Futures Ready: A Free Curriculum for Emerging Adults

Young adults with severe emotional or behavioral disorders have higher dropout rates than any other disability group. They are also less likely to attend post-secondary school than other disability groups. Their challenges are not only educational—they face daily difficulties exacerbated by inappropriate emotional and behavioral responses due to a lack of self-regulation.

Caregivers of these emerging young adults often ask: How can I best support a young adult struggling with severe emotional or behavioral disorders? What unique challenges do they face as they prepare for life as an adult?

Young people often ask, how is my life going to change when I turn 18? Will I be able to enroll in college, own the car of my dreams, and buy a house? How will I pay for it?

Staff within child-serving agencies ask, how can I get young people to be more involved in the planning process, care about their futures, and be actively engaged in the activities outlined in their plan?

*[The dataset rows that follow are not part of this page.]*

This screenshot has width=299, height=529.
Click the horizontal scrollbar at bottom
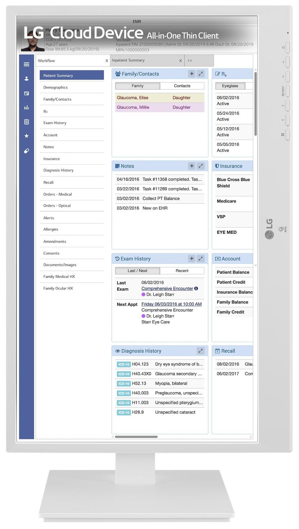pyautogui.click(x=136, y=437)
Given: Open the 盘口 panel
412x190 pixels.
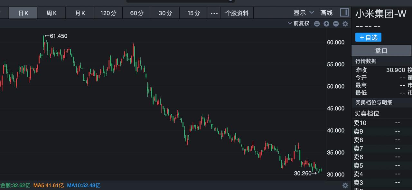Looking at the screenshot, I should click(x=381, y=50).
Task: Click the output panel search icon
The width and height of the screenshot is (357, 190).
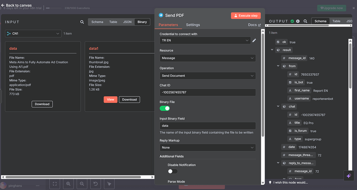Action: (305, 21)
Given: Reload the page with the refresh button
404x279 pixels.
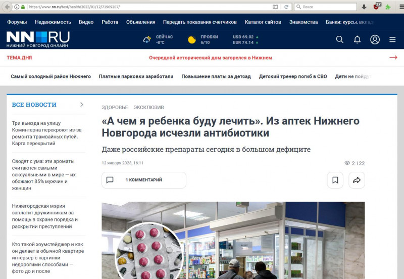Looking at the screenshot, I should [x=286, y=7].
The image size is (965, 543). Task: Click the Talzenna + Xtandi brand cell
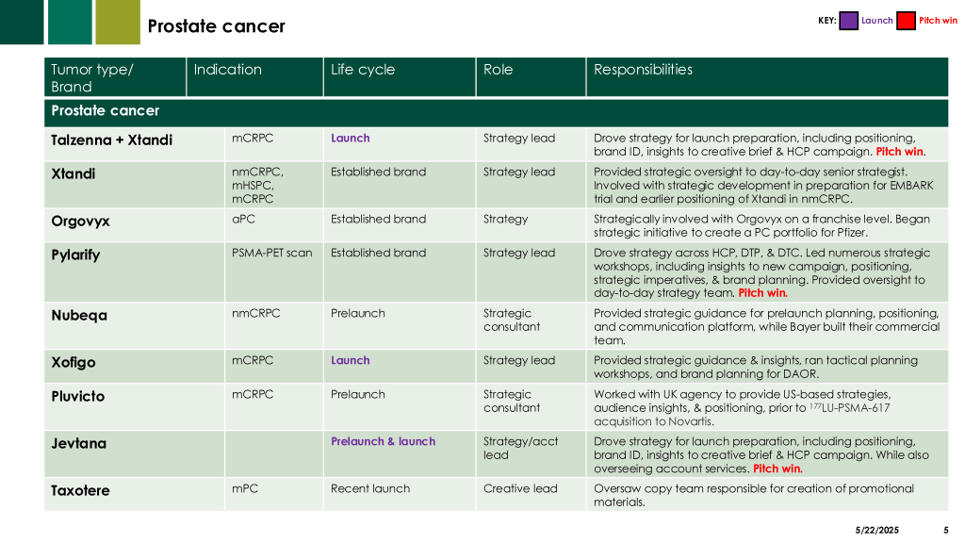111,140
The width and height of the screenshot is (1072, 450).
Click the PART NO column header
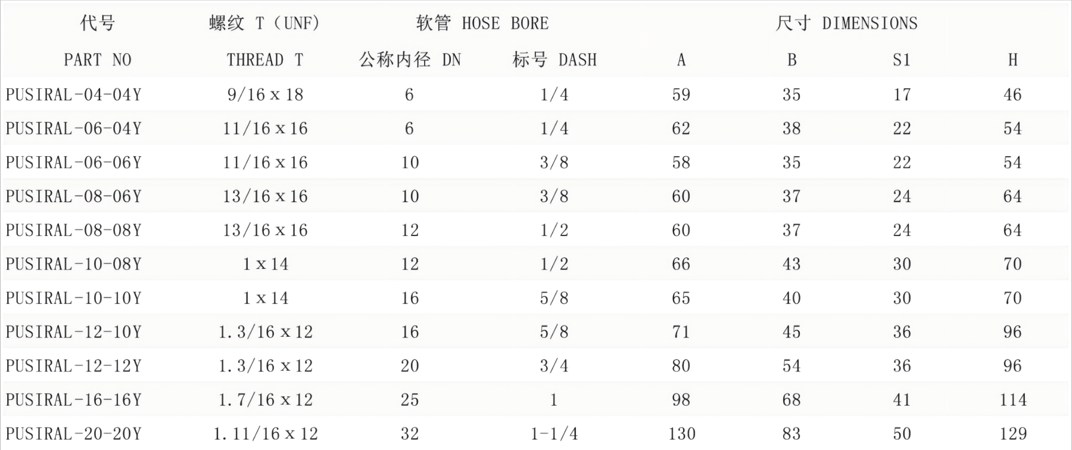(x=97, y=60)
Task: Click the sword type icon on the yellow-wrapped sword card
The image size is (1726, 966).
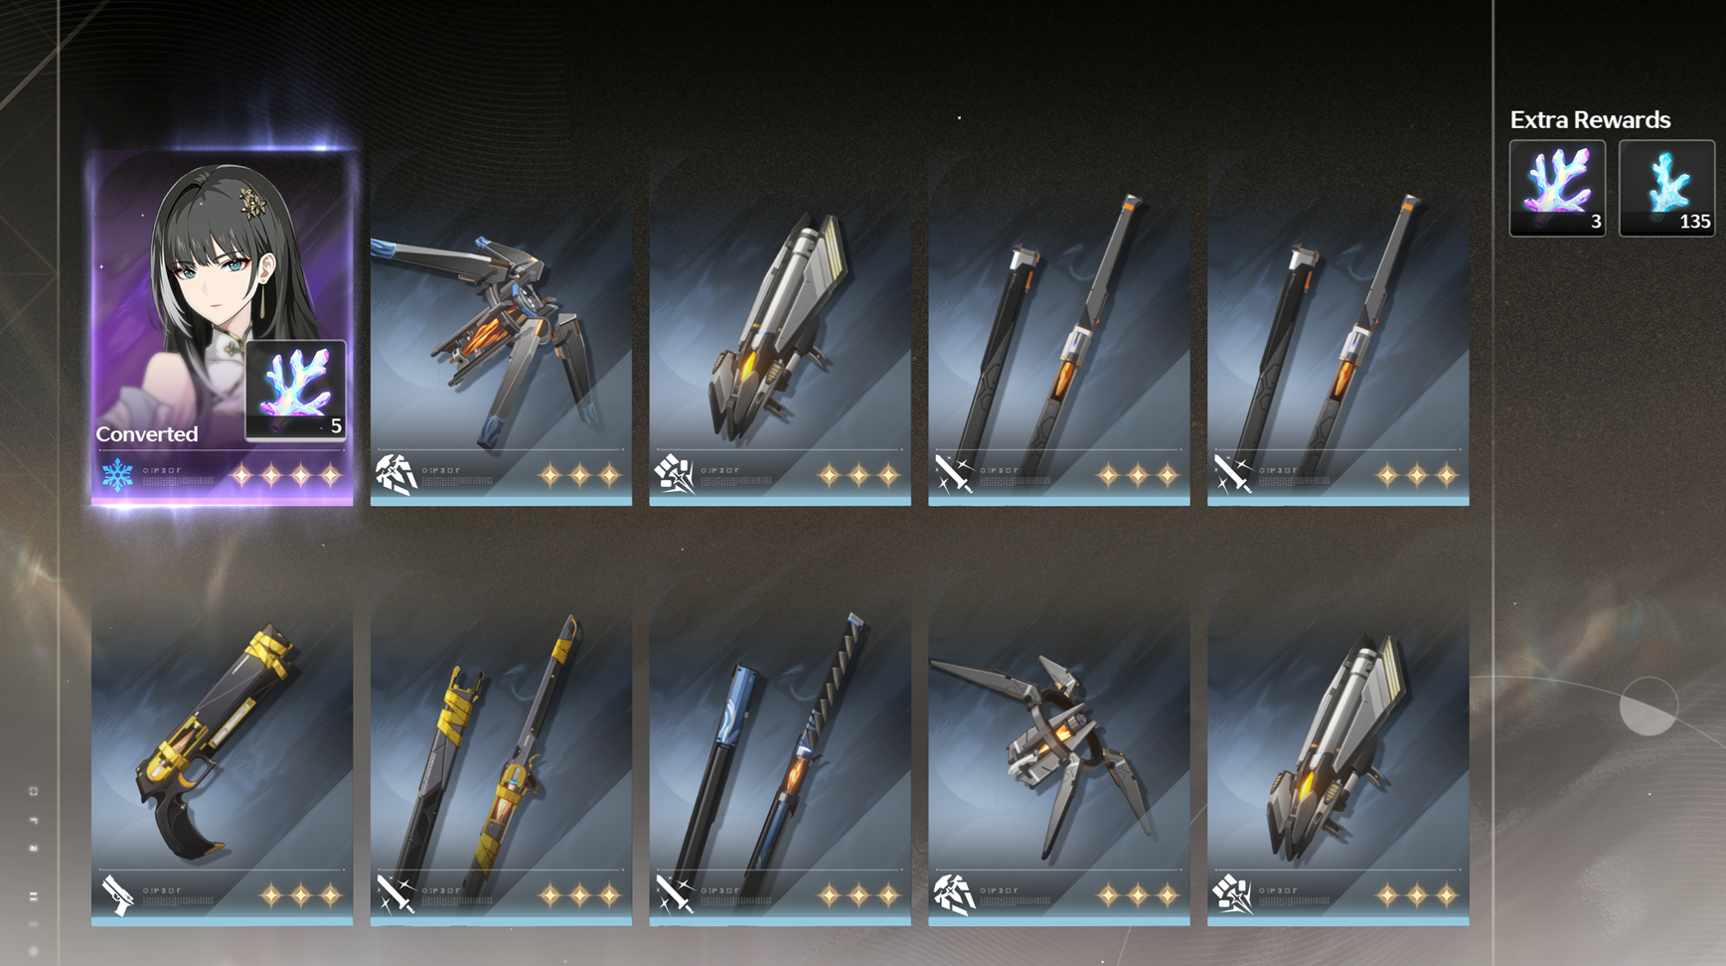Action: [x=395, y=894]
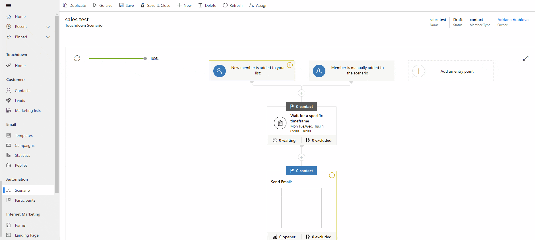Expand the Recent section
Viewport: 535px width, 240px height.
click(x=48, y=27)
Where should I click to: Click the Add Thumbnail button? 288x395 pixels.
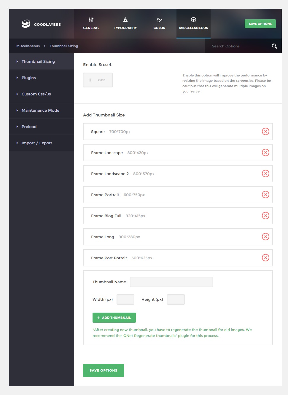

Answers to these questions are addressed in a free workshop entitled: Futures Ready! A Transition Curriculum Geared to Young Adult’s Struggling with Severe Emotional or Behavioral Disorders and/or Substance Abuse Issues. The curriculum was developed and is delivered by those impacted directly by the training—family, youth, and staff who use mental health services for their family or themselves.

About the Workshop
The Futures Ready workshop is action-oriented. It actively engages participants in understanding how services and everyday life changes for emerging young adults who struggle with mental wellness issues. A central feature of the workshop is “Futures Planning,” a youth-led mapping process that is guided by an adult in their life and supported by an individualized team that has been identified by the young adult. You may have heard these teams referred to as Child and Family Teams (CFTs).

Caregivers and child-serving agency staff learn Futures Planning as a ready-to-use skill during the first session of the workshop, where they are exposed to and practice motivational interviewing and graphic facilitation. Using these tools, adults can effectively assist the young person to develop a plan that reflects their personal experiences, articulates a positive vision of their future, problem solves around current issues, and identifies potential barriers. The emerging young adult takes ownership of their plan because it is developed by them, not for them.

By the end of the workshop participants will have:

  • Gained a clearer understanding of transition-related issues as they relate to young adults with severe emotional disturbance and/or substance abuse issues;
  • Examined the delivery of child and adult mental health services;
  • Explored the laws, policies, and procedures that govern decisions made across multiple service sectors (education, employment, mental health, child welfare, juvenile justice, public health, housing, etc.);
  • Developed a Futures Ready! transition plan using a CFT approach that is youth-driven and family/caregiver-guided, with cross-systems agencies including school-staff involved.

Want to Host the Workshop?
Thanks to a grant from the NC Division of Mental Health, Developmental Disabilities, and Substance Abuse Services, NC Families United, (National Federation of Families for Children’s Mental Health) is pleased to offer Futures Ready throughout the state as a free resource to youth, families, and cross-system agencies to improve transition outcomes.

Workshop At-A-Glance

The Futures Ready workshop requires at least six participants representative of these three groups:

Young Adults ages 14-26 with severe emotional disturbances and/or co-occurring disabilities or who struggle with mental wellness issues;

Families/Caregivers or natural supports of transition-aged young adult who support them in transition preparedness activities;

Cross-System Agency Staff (including school staff) who are involved in the health/education for young adults under and over the age of 18 who struggle with mental wellness, students receiving special education services under Individuals with Disabilities Education Act (IDEA 2004), or currently served under Section 504 of the Rehabilitation Act of 1973.

The workshop consists of three parts which can be delivered in 2-3 days over the course of 1-2 weeks. Parts one and two are delivered to each group separately. For part three, participants join together to enable each young adult participating in the training to leave with a transition plan in hand.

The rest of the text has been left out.